_Exercise objective_: Wherever the word "computer" shows up in the data, report the line it sits in.

_Data excerpts_:
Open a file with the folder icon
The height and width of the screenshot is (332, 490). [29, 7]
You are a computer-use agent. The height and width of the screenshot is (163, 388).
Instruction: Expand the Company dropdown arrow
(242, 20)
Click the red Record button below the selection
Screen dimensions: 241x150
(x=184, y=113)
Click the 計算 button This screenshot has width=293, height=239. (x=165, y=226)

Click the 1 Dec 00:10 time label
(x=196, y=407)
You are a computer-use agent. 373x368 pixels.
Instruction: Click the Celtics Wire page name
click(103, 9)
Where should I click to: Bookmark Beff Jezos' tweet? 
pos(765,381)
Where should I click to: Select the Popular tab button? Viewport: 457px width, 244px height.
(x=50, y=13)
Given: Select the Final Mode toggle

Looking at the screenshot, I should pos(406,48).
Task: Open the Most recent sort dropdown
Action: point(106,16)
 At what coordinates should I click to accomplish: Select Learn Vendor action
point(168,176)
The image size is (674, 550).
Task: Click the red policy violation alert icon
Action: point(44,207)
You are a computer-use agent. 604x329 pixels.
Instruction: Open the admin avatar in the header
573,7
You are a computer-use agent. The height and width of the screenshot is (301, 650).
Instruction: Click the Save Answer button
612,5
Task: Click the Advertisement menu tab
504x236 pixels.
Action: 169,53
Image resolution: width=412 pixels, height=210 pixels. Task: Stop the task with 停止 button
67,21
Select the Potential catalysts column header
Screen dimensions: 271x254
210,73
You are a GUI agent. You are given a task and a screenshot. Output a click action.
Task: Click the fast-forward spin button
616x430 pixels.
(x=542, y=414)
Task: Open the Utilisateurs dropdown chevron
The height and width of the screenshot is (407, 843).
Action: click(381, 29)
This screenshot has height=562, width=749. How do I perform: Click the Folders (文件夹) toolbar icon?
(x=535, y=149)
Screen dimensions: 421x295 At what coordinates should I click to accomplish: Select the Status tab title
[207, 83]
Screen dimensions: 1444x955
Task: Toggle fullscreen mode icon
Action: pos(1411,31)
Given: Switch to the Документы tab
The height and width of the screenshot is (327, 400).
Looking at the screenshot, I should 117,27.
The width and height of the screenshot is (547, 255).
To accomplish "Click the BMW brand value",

_Exercise answer_:
You are a computer-use agent. The height and width of the screenshot is (163, 388).
You are a computer-use agent. 373x368 pixels.
You are a computer-use agent. 604x329 pixels.
You are a computer-use agent. The height and width of the screenshot is (301, 650).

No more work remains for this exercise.